From Micromedex (Immune globulin monograph, Off-label uses section):
A study by the National Institute of Child Health and Human Development shows that monthly treatment with intravenous immune globulin prolongs the time free from serious bacterial infection in children with symptomatic HIV infection and CD4 counts > 200 cells/mm³ (median time to infection in IVIG vs placebo groups was 681 days vs 283 days); children with CD4 lymphocyte counts less than 200 cells/mm³ do not benefit (NICHD, 1991)(Mofenson & Moye, 1993 FULL-TEXT Fig. 5 shows survival curves for infection free outcome).
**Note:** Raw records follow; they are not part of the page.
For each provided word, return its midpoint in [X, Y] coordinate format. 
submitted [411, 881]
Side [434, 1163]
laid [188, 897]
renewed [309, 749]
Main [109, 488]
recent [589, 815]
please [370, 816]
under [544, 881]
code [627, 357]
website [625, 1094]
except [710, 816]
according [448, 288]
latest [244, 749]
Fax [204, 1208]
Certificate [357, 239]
In the NICHD multicenter, double-blind, placebo controlled study, 376 children (with clinical evidence of HIV) were randomized to receive 400 mg/kg IVIG every 28 days, or placebo. Patients continued to receive the prevailing medical standard of care, including PCP prophylaxis and zidovudine. Results from an open label continuation of this study are published (Mofenson et al, 1994).
There was also a double-blind placebo-controlled trial that randomized 255 HIV+ children (stratified by previous history of serious bacterial infection) to receive AZT plus monthly IVIG therapy or AZT plus placebo. Spector S. NEJM. 1994;331(18):1181-1187. The study showed a benefit of IVIG for children who were not also receiving trimethoprim-sulfamethoxazole as prophylaxis.
Kaplan-Meier plot that compares time to first serious bacterial infection for children on IVIG versus placebo based on whether the children were also on trimethoprim-sulfamethoxazole.
There has been some research in to the safety of discontinuing IVIG therapy in HIV-infected children who are clinically stable and on antiretroviral therapy, but nothing definitive.